Strumming Time introduces a small delay between the sounding of each note of the specified chord, in order to simulate a chord being strummed on a stringed instrument like a guitar or mandolin, or even “rolled” (arpeggiated) on a keyboard. As noted above, the order in which you add the notes to the chord is the order in which they will be “strummed,” so for a realistic strumming effect, be sure to play from lowest to highest or highest to lowest note. However, interesting arpeggiation effects can be obtained by using different orders of note input. Note that when you play the whole chord at once, you will very rarely actually play all of the notes simultaneously.
The order of notes cannot be changed once they have been entered. To change the order of notes, click the Reset button at the bottom and then enter the notes again in the new order.
Filters
The MIDI Filter blocks specified MIDI messages.
Figure 16 - Here, Active Sense, Transport control, and Program Change messages are being filtered out.
1. Click Message Transformer in the MIDI Transformers panel.
2. Click the message types you want to block to select them, or alternatively, click the Learn button at the bottom of the panel and then send the message you want blocked to Camelot.
Figure 17 - This is the list of messages that can be filtered. Note that five Control Change messages are called out specifically, but the Custom Control Change choice allows filtering any CC message.
3. If you want to filter a Control Change message other than the five shown, click Custom Control Change and a list of all 127 CC messages is shown, enabling you to block any that you want.
Figure 18 - The Custom Control Change option displays a list of all 127 CC messages, so that you can block any combination of those. This image shows only the first 11 CC messages, just to keep it to a reasonable size!

## Given information
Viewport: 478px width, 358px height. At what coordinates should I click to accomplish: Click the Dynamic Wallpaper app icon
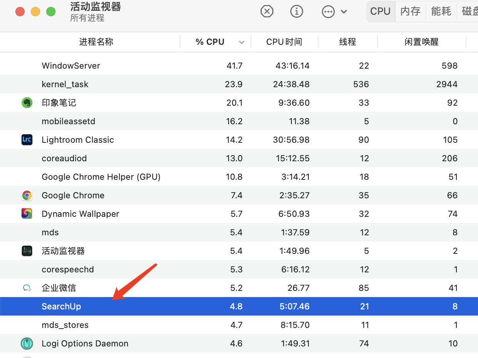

## Short task
Quote the text on MIDI strumming and filters word for word, from "Strumming Time introduces" to "the notes simultaneously.". The material has nothing to do with the text.

## Task solution
Strumming Time introduces a small delay between the sounding of each note of the specified chord, in order to simulate a chord being strummed on a stringed instrument like a guitar or mandolin, or even “rolled” (arpeggiated) on a keyboard. As noted above, the order in which you add the notes to the chord is the order in which they will be “strummed,” so for a realistic strumming effect, be sure to play from lowest to highest or highest to lowest note. However, interesting arpeggiation effects can be obtained by using different orders of note input. Note that when you play the whole chord at once, you will very rarely actually play all of the notes simultaneously.